The popularity of gold may grow in 2022
Throughout 2021, gold looked doomed. The precious metal lost about 6%, although inflation accelerated to the same 6%. Did gold fade into the background for some specific reason? Not obligatory. Most likely, this is the result of investors focusing on other, more popular investments.
But times are changing. People are worried that inflation will rise faster. According to the University of Michigan, over the past 12 months, consumer inflation expectations have jumped from 2.5% to almost 5%. So how are they going to protect themselves if interest rates are still below 2%?

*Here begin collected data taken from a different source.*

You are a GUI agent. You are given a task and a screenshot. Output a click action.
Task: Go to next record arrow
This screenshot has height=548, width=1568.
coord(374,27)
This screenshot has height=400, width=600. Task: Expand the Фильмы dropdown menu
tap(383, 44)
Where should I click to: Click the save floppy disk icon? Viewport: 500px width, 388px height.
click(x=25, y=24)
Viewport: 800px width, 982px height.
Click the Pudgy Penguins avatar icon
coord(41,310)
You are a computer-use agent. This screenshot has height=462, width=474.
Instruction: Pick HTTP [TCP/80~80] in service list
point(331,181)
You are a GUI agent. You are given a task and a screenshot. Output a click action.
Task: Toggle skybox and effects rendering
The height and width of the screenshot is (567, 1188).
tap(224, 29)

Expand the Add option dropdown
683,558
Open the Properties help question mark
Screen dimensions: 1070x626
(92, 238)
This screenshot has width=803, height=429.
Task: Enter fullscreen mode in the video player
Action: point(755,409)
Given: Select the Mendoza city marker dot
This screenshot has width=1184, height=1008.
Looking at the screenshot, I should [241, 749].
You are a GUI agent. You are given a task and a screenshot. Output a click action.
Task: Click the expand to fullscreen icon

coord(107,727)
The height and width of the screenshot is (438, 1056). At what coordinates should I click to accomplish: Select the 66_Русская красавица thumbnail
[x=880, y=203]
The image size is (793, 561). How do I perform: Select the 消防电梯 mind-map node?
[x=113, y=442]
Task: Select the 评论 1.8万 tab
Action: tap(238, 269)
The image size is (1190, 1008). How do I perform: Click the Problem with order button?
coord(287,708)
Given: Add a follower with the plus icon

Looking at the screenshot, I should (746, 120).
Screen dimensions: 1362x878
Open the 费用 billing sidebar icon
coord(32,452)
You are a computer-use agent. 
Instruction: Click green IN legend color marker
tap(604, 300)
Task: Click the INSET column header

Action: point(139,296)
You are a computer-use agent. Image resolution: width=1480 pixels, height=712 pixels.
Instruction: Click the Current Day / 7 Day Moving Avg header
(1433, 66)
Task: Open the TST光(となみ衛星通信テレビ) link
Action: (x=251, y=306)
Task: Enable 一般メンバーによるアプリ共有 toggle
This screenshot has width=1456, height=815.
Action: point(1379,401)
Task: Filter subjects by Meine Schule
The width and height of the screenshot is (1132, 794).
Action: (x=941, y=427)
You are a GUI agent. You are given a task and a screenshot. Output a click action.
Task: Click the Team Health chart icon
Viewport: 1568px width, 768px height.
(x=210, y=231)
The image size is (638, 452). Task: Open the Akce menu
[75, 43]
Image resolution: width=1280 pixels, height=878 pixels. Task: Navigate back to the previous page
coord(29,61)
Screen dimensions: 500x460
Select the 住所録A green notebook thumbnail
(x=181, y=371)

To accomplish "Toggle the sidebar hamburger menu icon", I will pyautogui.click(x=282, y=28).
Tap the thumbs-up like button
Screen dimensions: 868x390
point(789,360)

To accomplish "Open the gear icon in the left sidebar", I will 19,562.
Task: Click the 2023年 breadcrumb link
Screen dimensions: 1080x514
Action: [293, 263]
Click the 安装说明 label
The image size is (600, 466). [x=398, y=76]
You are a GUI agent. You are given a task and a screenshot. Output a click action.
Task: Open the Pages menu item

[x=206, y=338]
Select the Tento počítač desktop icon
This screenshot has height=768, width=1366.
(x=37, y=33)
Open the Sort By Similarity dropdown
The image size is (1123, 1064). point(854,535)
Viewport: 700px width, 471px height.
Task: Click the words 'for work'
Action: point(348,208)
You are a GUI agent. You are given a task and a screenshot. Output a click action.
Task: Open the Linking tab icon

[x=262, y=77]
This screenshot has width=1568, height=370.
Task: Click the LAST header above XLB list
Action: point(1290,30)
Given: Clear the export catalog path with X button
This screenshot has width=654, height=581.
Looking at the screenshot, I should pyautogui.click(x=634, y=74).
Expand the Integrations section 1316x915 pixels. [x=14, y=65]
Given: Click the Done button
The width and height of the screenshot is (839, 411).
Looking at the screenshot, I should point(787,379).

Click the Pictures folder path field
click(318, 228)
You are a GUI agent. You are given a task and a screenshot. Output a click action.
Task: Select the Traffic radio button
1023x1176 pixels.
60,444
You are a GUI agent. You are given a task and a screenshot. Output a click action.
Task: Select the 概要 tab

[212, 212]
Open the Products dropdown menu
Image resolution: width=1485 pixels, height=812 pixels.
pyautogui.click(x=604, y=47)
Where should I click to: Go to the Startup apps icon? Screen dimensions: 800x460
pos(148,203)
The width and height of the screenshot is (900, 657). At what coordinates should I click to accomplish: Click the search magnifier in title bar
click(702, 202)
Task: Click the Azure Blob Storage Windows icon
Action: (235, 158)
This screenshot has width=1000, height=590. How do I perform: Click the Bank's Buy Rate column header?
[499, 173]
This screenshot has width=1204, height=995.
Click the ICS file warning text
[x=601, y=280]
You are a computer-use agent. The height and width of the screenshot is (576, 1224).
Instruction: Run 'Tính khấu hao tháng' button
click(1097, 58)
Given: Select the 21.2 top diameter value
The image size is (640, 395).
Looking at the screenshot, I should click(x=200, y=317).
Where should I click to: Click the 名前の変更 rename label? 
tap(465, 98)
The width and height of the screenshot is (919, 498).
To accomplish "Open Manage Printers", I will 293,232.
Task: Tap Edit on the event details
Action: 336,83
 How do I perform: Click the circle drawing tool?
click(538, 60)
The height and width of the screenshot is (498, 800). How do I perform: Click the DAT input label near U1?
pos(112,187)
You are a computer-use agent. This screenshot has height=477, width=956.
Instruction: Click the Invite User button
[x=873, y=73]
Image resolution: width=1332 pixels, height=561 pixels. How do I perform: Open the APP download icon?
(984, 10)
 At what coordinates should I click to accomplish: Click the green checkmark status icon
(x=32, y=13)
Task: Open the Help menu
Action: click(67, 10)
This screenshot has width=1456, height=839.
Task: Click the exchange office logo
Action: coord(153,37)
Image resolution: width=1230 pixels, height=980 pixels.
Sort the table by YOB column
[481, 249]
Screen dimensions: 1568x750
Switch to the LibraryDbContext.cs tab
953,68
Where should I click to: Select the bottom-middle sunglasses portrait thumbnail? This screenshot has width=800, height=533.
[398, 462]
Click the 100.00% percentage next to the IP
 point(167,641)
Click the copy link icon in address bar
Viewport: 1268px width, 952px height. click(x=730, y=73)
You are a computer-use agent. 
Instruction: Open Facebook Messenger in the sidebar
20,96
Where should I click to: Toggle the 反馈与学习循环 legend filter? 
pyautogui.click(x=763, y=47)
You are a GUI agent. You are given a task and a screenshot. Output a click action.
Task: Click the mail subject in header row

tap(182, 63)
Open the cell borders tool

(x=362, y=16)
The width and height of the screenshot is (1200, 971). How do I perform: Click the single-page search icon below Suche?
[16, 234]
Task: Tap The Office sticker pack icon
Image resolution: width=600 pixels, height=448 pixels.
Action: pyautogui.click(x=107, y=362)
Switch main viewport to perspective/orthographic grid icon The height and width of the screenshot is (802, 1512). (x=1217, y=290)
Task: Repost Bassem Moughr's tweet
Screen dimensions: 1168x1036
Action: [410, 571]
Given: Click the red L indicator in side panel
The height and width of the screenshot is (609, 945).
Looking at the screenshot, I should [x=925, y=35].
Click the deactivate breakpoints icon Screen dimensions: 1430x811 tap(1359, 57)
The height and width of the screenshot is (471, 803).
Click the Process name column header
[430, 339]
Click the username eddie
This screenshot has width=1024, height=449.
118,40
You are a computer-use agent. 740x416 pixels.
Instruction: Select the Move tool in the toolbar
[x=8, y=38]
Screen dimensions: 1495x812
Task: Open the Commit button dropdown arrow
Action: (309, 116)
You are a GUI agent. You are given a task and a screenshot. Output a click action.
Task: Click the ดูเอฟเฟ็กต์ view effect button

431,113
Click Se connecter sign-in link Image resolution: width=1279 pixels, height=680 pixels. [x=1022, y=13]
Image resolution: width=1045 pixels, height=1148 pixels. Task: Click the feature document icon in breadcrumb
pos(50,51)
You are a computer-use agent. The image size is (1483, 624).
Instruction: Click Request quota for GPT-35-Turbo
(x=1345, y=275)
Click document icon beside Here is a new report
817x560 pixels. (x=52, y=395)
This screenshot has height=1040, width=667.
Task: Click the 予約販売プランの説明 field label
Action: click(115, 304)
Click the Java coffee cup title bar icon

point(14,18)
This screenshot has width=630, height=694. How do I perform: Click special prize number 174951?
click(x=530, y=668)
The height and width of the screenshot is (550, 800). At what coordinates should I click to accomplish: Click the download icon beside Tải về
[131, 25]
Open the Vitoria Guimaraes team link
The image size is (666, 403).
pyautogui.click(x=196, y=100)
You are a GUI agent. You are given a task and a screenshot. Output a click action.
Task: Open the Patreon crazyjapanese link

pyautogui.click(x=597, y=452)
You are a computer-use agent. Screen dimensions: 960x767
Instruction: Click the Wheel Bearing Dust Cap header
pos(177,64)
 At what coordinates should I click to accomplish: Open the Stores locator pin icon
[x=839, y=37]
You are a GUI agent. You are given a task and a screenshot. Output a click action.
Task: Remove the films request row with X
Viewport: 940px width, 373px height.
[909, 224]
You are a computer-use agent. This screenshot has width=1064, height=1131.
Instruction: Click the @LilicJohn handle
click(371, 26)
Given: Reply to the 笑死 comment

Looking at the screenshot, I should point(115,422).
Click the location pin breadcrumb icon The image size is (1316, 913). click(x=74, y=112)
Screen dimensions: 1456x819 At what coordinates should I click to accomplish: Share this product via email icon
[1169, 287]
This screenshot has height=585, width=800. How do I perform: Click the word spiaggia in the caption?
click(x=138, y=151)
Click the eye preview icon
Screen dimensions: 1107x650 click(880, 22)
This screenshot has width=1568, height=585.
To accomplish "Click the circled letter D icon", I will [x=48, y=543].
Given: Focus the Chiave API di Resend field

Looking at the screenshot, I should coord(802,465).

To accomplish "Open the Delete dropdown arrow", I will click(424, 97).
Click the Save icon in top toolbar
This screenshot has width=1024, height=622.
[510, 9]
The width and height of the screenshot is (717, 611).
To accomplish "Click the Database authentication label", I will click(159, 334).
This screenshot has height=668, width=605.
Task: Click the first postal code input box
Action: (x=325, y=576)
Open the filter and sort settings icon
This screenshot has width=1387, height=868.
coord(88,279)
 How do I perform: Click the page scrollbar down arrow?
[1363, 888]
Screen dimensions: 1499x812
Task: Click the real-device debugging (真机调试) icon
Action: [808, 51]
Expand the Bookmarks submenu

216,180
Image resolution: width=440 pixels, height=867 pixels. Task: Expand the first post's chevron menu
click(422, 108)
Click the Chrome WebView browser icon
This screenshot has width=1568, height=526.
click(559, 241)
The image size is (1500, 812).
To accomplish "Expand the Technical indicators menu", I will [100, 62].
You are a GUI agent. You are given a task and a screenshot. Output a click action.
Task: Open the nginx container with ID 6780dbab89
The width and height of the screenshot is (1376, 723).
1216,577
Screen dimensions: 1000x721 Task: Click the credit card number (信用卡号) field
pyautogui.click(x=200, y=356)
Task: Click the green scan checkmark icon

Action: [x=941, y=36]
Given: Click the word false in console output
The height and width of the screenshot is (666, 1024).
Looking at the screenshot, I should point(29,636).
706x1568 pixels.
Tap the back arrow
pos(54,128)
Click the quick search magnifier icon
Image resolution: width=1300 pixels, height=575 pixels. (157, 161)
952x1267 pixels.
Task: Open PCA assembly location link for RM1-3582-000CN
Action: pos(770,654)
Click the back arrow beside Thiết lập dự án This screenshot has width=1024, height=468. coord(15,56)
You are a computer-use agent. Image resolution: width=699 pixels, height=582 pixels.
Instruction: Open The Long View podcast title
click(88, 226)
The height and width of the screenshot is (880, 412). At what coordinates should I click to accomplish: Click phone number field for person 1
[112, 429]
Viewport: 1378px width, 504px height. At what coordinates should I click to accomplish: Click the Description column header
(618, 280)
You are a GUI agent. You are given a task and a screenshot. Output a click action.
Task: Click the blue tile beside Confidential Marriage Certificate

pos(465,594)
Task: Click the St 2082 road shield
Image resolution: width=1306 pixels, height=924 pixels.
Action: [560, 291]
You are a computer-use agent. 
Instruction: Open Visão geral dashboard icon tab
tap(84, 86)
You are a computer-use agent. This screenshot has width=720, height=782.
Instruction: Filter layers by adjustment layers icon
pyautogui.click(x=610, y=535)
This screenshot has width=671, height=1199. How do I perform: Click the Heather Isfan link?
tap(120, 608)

Investing in gold is a long-standing strategy to protect against inflation. In addition, during the popularity of gold, the shares of gold mining companies can surpass precious metals. The ten-year stagnation of gold prices compared to the peak prices of 2011-2012 forced mining companies to improve their strategies, step up their activities and strengthen their finances.
With the current lack of investor interest in the shares of gold mining enterprises, the value of these shares remains very attractive. Gold tends to rise when concerns about inflation increase. Inflation has been relatively subdued for more than ten years until 2021. Now that it is intensifying, there are concerns.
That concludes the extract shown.